- _Exercise details_: Revise the entries below by replacing every occurrence of "At what coordinates should I click to accomplish" with "Where should I click to", keeping all other text unchanged.
____
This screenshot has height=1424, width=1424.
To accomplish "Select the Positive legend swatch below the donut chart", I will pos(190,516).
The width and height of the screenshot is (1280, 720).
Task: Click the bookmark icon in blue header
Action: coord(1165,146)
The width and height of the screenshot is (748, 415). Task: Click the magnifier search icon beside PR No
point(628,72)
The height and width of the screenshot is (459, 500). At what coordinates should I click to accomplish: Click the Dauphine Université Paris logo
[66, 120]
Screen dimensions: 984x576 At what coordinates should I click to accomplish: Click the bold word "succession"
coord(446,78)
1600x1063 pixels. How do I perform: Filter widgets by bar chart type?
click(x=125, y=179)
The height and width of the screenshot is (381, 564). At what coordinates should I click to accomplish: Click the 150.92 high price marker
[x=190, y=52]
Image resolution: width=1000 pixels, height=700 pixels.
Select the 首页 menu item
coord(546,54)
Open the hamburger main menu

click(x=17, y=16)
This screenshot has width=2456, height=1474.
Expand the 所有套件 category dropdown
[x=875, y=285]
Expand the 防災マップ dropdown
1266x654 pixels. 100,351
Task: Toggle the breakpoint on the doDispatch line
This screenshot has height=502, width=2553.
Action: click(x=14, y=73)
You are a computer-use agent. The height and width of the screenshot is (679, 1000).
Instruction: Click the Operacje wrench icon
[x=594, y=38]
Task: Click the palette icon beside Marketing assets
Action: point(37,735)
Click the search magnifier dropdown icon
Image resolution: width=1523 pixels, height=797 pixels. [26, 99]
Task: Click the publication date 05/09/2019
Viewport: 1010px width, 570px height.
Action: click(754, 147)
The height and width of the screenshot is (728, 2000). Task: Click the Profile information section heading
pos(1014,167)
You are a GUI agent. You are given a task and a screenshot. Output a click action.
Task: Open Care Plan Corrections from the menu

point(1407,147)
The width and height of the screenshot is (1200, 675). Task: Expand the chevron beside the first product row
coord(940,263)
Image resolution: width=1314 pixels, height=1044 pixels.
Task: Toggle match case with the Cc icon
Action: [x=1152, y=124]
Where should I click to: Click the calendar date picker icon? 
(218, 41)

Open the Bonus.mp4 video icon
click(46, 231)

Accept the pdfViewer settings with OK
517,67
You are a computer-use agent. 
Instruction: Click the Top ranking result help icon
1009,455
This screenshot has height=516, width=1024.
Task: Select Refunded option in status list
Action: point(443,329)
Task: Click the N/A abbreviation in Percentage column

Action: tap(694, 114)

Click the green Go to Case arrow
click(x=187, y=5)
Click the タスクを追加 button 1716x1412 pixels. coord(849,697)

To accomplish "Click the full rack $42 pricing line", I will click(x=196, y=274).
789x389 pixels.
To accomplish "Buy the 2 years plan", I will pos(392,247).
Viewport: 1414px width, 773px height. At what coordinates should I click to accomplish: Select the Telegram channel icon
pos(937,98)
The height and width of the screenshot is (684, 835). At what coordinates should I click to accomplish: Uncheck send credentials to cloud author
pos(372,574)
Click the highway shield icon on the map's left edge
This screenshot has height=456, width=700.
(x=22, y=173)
____
- _Correct answer_:
This screenshot has height=1424, width=1424.
To accomplish "Select the Positive legend swatch below the donut chart", I will pos(190,516).
The width and height of the screenshot is (1280, 720).
Task: Click the bookmark icon in blue header
Action: coord(1165,146)
The width and height of the screenshot is (748, 415). Task: Click the magnifier search icon beside PR No
point(628,72)
The height and width of the screenshot is (459, 500). Where should I click to: Click the Dauphine Université Paris logo
[66, 120]
Screen dimensions: 984x576 Where should I click to: Click the bold word "succession"
coord(446,78)
1600x1063 pixels. How do I perform: Filter widgets by bar chart type?
click(x=125, y=179)
The height and width of the screenshot is (381, 564). Where should I click to: Click the 150.92 high price marker
[x=190, y=52]
Image resolution: width=1000 pixels, height=700 pixels.
Select the 首页 menu item
coord(546,54)
Open the hamburger main menu

click(x=17, y=16)
This screenshot has width=2456, height=1474.
Expand the 所有套件 category dropdown
[x=875, y=285]
Expand the 防災マップ dropdown
1266x654 pixels. 100,351
Task: Toggle the breakpoint on the doDispatch line
This screenshot has height=502, width=2553.
Action: click(x=14, y=73)
You are a computer-use agent. The height and width of the screenshot is (679, 1000).
Instruction: Click the Operacje wrench icon
[x=594, y=38]
Task: Click the palette icon beside Marketing assets
Action: point(37,735)
Click the search magnifier dropdown icon
Image resolution: width=1523 pixels, height=797 pixels. [26, 99]
Task: Click the publication date 05/09/2019
Viewport: 1010px width, 570px height.
Action: click(754, 147)
The height and width of the screenshot is (728, 2000). Task: Click the Profile information section heading
pos(1014,167)
You are a GUI agent. You are given a task and a screenshot. Output a click action.
Task: Open Care Plan Corrections from the menu

point(1407,147)
The width and height of the screenshot is (1200, 675). Task: Expand the chevron beside the first product row
coord(940,263)
Image resolution: width=1314 pixels, height=1044 pixels.
Task: Toggle match case with the Cc icon
Action: [x=1152, y=124]
Where should I click to: Click the calendar date picker icon? 
(218, 41)

Open the Bonus.mp4 video icon
click(46, 231)

Accept the pdfViewer settings with OK
517,67
You are a computer-use agent. 
Instruction: Click the Top ranking result help icon
1009,455
This screenshot has height=516, width=1024.
Task: Select Refunded option in status list
Action: point(443,329)
Task: Click the N/A abbreviation in Percentage column

Action: tap(694, 114)

Click the green Go to Case arrow
click(x=187, y=5)
Click the タスクを追加 button 1716x1412 pixels. coord(849,697)

To accomplish "Click the full rack $42 pricing line", I will click(x=196, y=274).
789x389 pixels.
To accomplish "Buy the 2 years plan", I will pos(392,247).
Viewport: 1414px width, 773px height. Where should I click to: Select the Telegram channel icon
pos(937,98)
The height and width of the screenshot is (684, 835). Where should I click to: Uncheck send credentials to cloud author
pos(372,574)
Click the highway shield icon on the map's left edge
This screenshot has height=456, width=700.
(x=22, y=173)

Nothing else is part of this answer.